WAWARSING -- The same tunnel that delivers water to millions of faucets in New York City is blamed for leaving homes in this upstate town in soggy misery.

Residents say the leaky aqueduct running below their neighborhood creates flooding in their basements during even routine rain storms. They are plagued with heaving floors, moldy walls and sinkholes in their lawns.

"There's just nowhere for the water to go on the property. It's like a big wet sponge," said Mike Rosselli, who raised his family in this semirural neighborhood 80 miles north of Manhattan.

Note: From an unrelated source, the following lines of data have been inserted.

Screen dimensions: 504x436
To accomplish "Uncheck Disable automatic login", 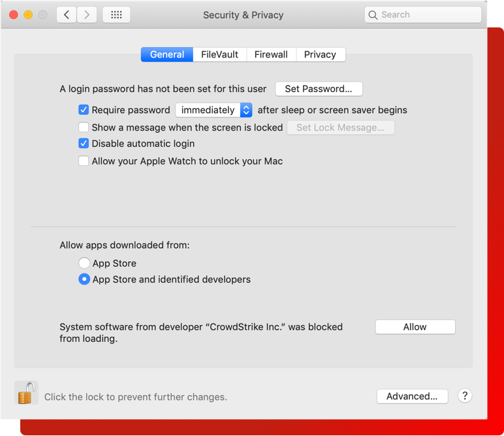I will pyautogui.click(x=84, y=144).
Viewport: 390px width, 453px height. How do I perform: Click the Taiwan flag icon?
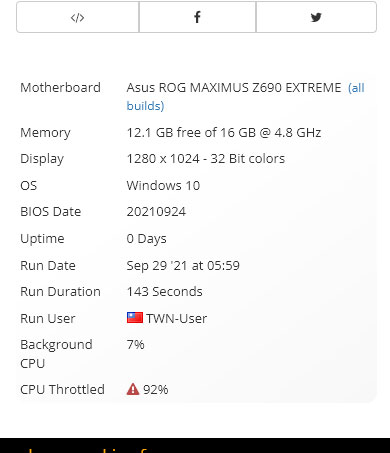(135, 318)
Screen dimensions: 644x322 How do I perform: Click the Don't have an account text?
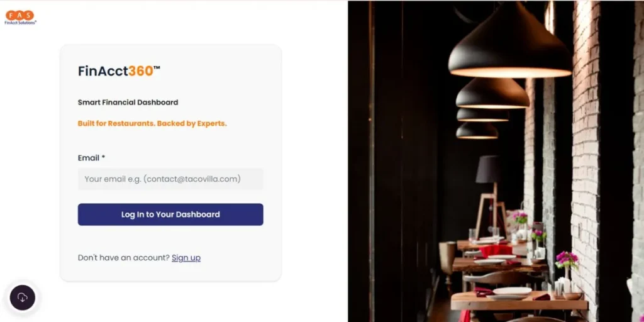pyautogui.click(x=124, y=258)
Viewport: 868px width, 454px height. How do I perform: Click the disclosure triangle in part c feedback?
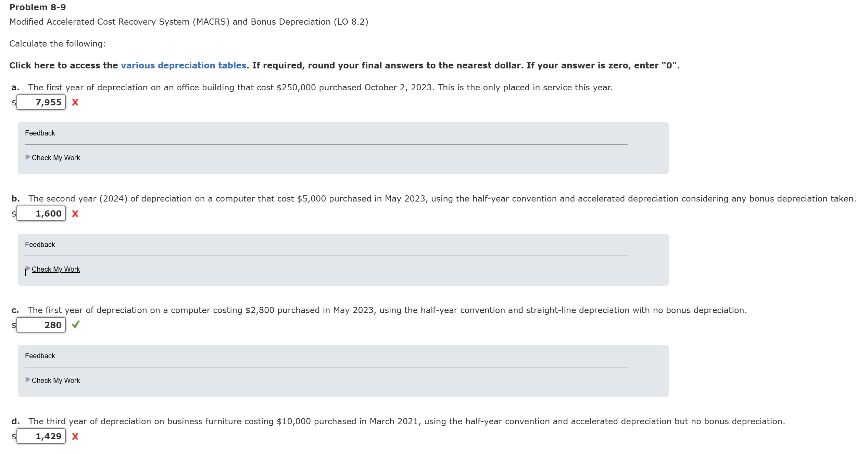(x=28, y=380)
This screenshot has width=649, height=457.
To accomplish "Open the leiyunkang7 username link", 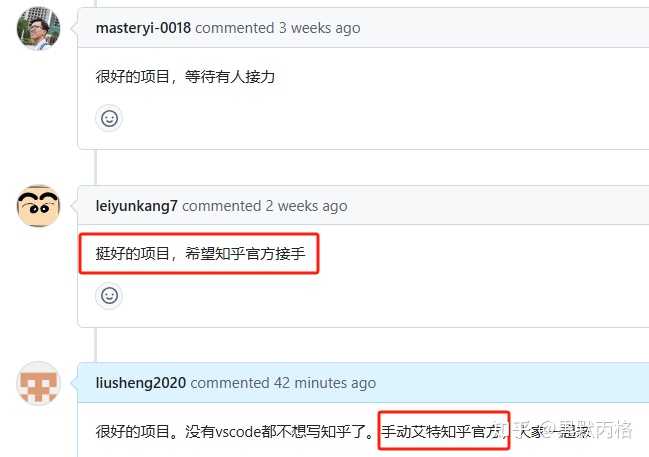I will (137, 206).
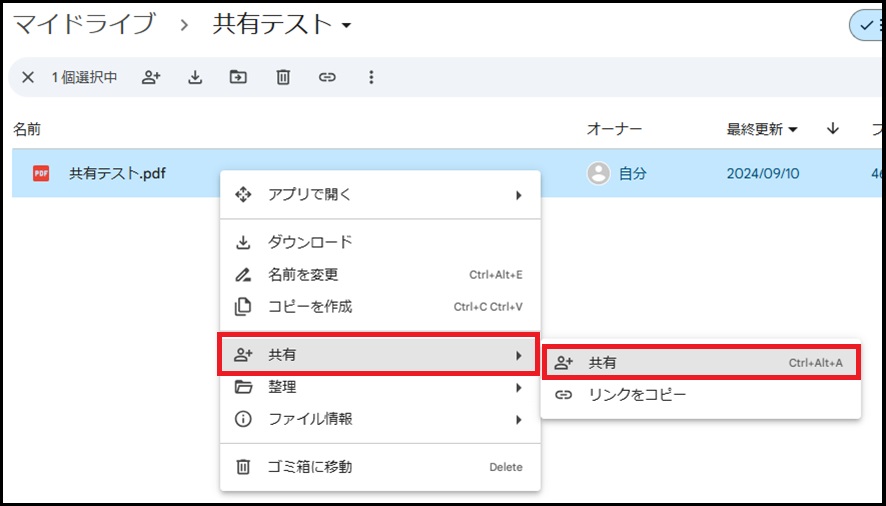Open the 最終更新 sort dropdown

pos(762,129)
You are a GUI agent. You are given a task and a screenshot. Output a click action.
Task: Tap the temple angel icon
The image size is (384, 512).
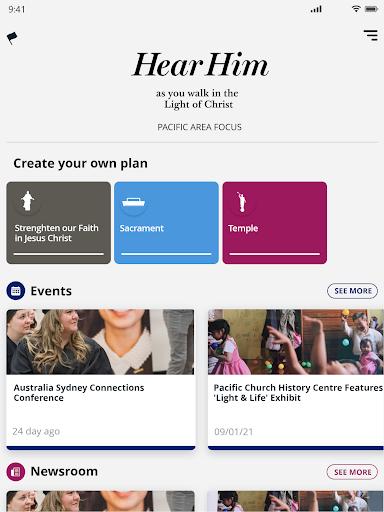(242, 202)
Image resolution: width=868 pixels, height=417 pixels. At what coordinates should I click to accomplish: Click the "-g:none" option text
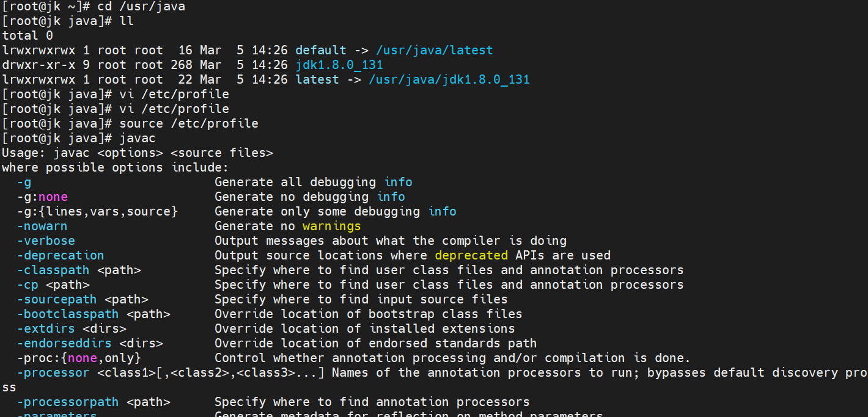[42, 197]
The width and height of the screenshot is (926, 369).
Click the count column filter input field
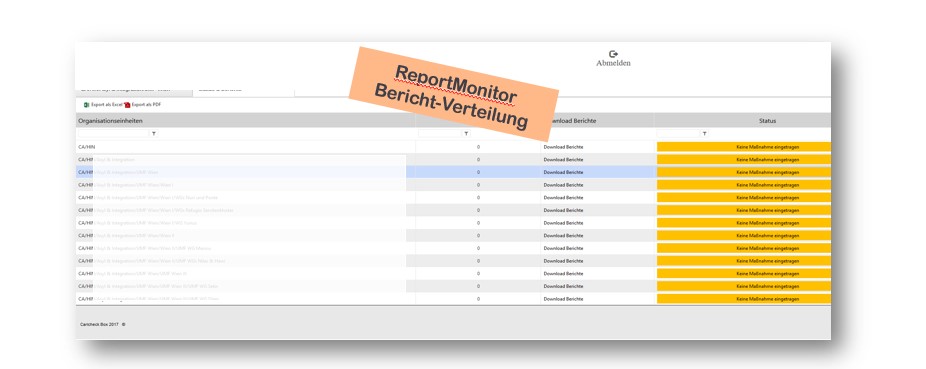pyautogui.click(x=439, y=134)
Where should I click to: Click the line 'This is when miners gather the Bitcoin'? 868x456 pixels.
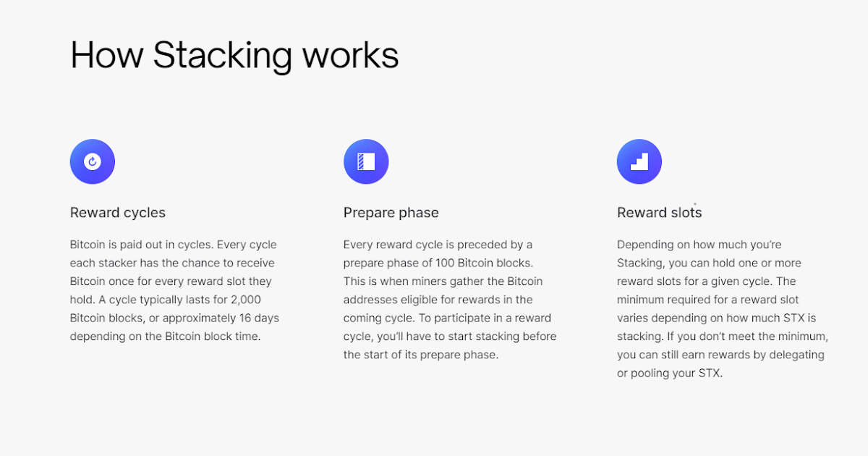pyautogui.click(x=443, y=281)
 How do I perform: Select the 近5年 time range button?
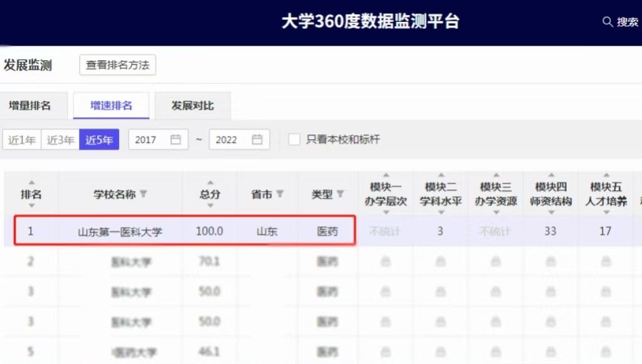(98, 140)
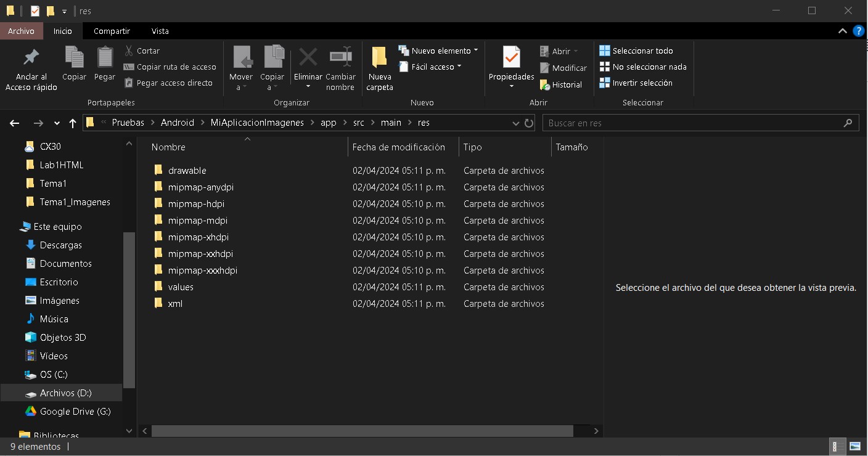Viewport: 868px width, 456px height.
Task: Click Invertir selección in the ribbon
Action: click(642, 83)
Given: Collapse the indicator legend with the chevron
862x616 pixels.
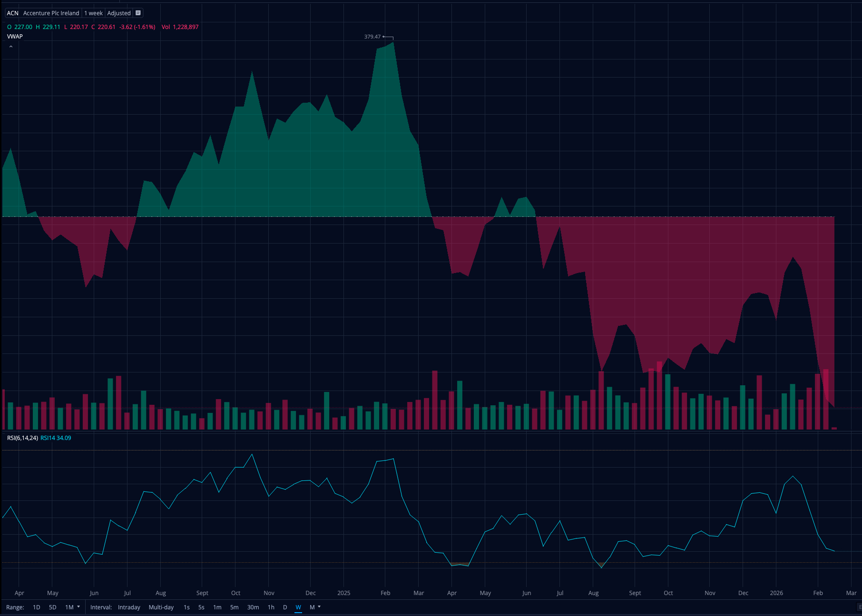Looking at the screenshot, I should (x=10, y=47).
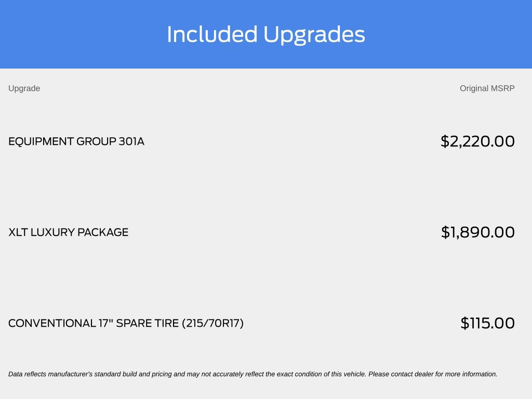
Task: Click the word LUXURY in package name
Action: click(52, 232)

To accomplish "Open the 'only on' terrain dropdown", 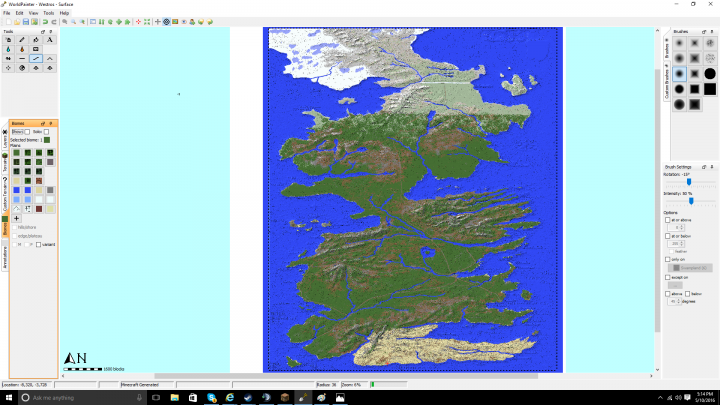I will pyautogui.click(x=690, y=268).
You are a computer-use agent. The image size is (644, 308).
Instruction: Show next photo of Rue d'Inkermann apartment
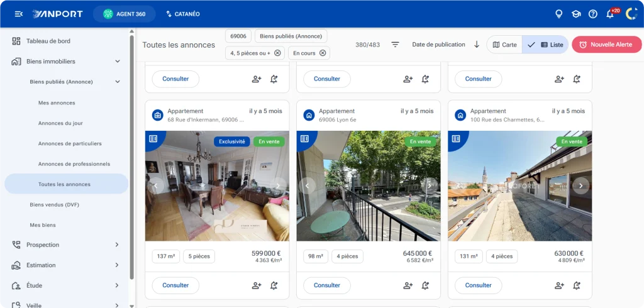278,185
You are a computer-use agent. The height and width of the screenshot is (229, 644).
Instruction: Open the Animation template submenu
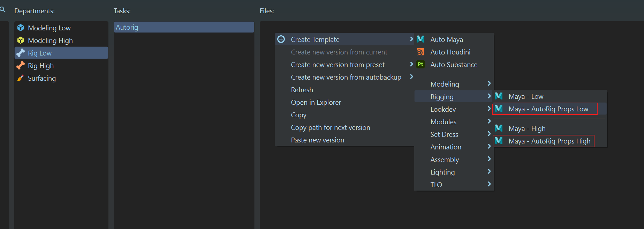[x=446, y=147]
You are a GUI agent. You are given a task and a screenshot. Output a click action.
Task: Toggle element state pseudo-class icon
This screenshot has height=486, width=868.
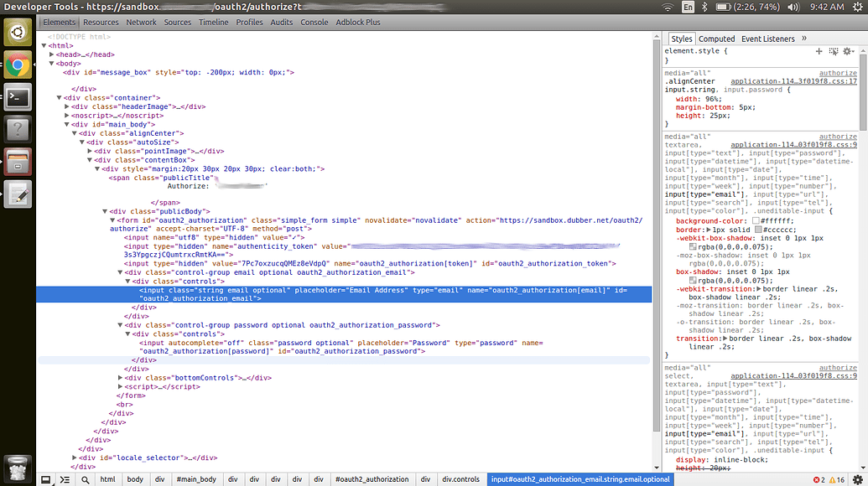(834, 51)
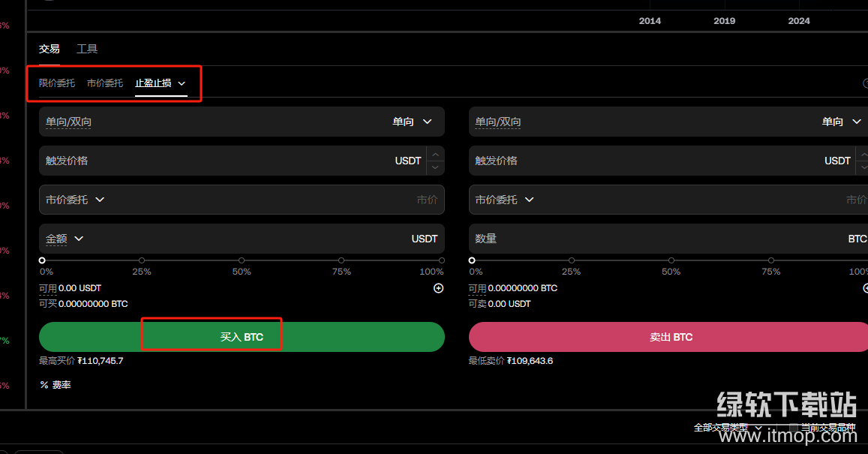
Task: Open the 全部交易类型 filter dropdown
Action: [727, 428]
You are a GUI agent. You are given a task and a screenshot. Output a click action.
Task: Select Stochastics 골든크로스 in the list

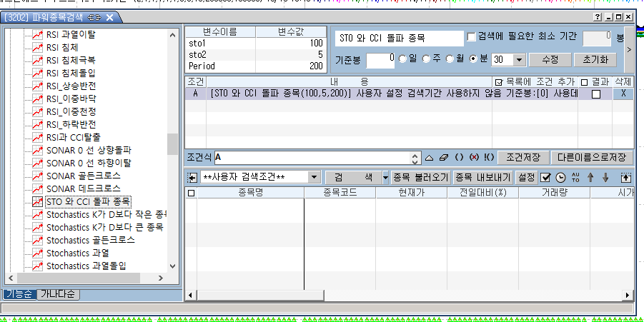pos(90,240)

"We're used to saying, 'Oh, nice spring rain!' Now it's 'Oh crap.' . . . It's a terrible way to live." After years of complaints and lobbying by residents, New York City is preparing to spend more than $7 million to buy homes from willing sellers in Wawarsing, in Ulster County. But even as 67 homeowners have applied for the buyout, some residents fear the offers won't be large enough to cover the cost of their homes and their out-of-pocket losses.

"I'm glad to see them finally stepping up and doing something, but for me it's a little late," said 65-year-old Andrea Smith as she walked around her trailer to point out a sinkhole on her lawn. She and her husband applied for a buyout as a way of telling government officials they have a problem, but she says they won't sell.

Complaints of flooded basements and squishy lawns have come from residents of this town since at least the 1990s.

Residents blame the Delaware Aqueduct, which runs more than 650 feet underground here as it delivers water from the nearby Rondout Reservoir.

The tunnel is an 85-mile-long engineering marvel that runs under the Hudson River, serving 8 million people in the city and a million more elsewhere. In service since World War II, it handles about half the water for the city, more than 500 million gallons a day collected from four upstate reservoirs.

And it's old.

The tunnel has almost 500 feet of cracks along a stretch through Wawarsing and another 5,000 feet of cracks close to where it crosses under the river at Roseton, the city's Department of Environmental Protection says. The aqueduct loses 10 million to 30 million gallons a day. The city plans to spend $1.2 billion to fix the tunnel by 2021.